Electroporation is a threshold phenomenon and occurs only above the critical transmembrane potential (Uc) [2, 6,7,8], which is in the range of 0.2–1 V for most cells, but it is unknown for cultured human myotubes. When the electric field is applied to a living cell, a transmembrane voltage (Um) is induced across the plasma membrane. For a spherical cell with a nonconductive membrane, Um can be calculated with the simplified Schwan equation (see Appendix).

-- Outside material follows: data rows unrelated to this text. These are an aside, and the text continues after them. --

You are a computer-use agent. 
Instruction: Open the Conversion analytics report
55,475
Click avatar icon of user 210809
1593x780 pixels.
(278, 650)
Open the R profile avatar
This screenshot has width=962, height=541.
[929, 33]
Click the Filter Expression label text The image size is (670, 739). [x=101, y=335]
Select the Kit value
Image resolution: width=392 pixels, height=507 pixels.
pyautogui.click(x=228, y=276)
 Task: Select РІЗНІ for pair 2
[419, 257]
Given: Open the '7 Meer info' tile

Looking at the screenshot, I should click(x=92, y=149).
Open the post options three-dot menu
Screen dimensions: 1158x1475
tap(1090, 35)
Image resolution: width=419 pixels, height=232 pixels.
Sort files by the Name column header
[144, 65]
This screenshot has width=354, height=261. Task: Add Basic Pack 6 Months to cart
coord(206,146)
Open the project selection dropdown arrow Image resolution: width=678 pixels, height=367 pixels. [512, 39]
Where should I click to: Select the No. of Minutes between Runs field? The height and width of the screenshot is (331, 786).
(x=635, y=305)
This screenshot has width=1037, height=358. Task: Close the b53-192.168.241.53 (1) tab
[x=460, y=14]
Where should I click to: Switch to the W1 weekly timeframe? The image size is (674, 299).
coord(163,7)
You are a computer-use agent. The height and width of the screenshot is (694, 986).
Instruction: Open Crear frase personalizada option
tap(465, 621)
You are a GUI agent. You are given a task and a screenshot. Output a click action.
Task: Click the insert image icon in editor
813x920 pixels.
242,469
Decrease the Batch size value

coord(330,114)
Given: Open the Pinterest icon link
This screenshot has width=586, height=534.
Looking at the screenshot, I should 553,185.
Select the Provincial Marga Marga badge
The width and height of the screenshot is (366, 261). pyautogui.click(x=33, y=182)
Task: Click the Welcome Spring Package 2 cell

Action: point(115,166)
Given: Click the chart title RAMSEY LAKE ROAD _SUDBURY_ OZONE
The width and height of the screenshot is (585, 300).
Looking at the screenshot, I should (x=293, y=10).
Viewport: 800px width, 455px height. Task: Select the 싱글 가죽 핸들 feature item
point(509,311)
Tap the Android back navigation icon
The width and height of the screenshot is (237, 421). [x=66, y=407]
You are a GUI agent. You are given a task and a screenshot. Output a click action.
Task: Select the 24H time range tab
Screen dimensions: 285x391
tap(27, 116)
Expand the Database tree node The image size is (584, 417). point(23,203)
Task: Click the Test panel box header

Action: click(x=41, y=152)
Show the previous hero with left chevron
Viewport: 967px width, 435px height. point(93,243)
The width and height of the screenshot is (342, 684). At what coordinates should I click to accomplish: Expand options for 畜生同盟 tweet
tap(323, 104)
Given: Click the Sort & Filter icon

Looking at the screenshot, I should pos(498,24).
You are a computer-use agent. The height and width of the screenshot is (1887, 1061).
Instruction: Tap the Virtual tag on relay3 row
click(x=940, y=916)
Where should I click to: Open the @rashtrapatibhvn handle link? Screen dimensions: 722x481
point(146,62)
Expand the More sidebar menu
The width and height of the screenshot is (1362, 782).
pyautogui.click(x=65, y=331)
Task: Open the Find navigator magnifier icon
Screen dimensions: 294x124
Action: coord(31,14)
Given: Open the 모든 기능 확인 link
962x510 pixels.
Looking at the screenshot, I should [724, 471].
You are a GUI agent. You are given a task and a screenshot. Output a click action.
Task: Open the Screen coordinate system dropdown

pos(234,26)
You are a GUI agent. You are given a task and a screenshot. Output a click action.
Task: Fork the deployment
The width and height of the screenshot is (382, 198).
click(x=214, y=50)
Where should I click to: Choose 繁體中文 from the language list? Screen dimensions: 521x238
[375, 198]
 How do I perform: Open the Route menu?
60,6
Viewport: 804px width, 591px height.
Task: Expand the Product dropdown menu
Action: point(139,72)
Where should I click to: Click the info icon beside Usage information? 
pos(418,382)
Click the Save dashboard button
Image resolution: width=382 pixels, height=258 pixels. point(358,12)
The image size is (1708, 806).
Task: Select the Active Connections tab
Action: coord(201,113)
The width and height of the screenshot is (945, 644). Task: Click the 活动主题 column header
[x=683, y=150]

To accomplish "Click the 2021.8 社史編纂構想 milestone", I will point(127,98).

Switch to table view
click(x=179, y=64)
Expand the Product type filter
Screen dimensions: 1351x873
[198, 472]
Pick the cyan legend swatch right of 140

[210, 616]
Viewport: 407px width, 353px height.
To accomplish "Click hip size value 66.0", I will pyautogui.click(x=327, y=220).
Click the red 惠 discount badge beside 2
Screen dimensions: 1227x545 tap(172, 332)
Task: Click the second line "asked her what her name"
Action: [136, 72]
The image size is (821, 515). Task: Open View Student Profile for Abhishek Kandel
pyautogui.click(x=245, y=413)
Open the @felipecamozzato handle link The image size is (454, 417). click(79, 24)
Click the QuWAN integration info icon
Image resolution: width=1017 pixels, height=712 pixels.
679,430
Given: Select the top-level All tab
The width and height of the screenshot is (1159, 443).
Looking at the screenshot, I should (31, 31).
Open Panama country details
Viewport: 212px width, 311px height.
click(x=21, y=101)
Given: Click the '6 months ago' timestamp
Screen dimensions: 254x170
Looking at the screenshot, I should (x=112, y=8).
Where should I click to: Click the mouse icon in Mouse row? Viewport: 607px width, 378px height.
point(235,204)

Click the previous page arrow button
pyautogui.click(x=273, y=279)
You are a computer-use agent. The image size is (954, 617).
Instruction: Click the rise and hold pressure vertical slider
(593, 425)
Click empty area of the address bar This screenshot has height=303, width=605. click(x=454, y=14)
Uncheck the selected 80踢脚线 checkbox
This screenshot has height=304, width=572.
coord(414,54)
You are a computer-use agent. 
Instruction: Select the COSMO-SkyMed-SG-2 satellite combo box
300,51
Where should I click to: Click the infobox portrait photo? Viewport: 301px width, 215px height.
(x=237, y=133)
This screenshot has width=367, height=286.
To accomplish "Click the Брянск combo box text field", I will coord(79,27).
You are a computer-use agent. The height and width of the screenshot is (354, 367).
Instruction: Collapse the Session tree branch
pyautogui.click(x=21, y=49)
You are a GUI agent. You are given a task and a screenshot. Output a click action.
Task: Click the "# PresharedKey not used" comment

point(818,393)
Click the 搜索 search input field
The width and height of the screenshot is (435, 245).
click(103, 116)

$$U_{m} = {\text{1}}.{\text{5}}\,E\,R\,cos\,\vartheta.$$
(1)

Once Um exceeds Uc electropermeabilization in the plasma membrane occurs and enables diffusion of molecules into the cell (Additional file 1: Fig. S1) [6, 9, 16] through the permeabilized surface that is directly determined by the electric field and Uc (Additional file 1: Eqs. S4 and S12). Um is linearly dependent on the local electric field E and on the size and shape of the cell. Myotubes are elongated cells [48, 57] which can be addressed mathematically using the analytical solution for spheroidal cells (see Appendix) [58]. The maximal Um is reached when the myotube is oriented parallel to E, in that case Um is proportional to the size of a cell in the z direction (R1): Umax = R1 E (Eq. S10). The electropermeablization threshold Uc is, therefore, reached first in myotubes oriented in parallel to the applied electric field and the critical electric field is when permabilization is reached:

$$E_c = \frac{U_c }{{R_1 }}.$$
(2)

As Uc depends on pulse duration (tE), number of pulses and repetition frequency, so the efficiency of siRNA or DNA electrotransfer in cultured human myotubes is likely a complex function of the E and pulse parameters [3, 5, 11, 59,60,61], where in addition to membrane electropermeablization, also electrophoretic driving force acting on DNA and RNA molecules was shown to be important [3, 37, 59, 62, 63]. However, a protocol that enables effective delivery of siRNA, may reduce the viability of target cells, thus reducing the overall efficiency of the experimental approach.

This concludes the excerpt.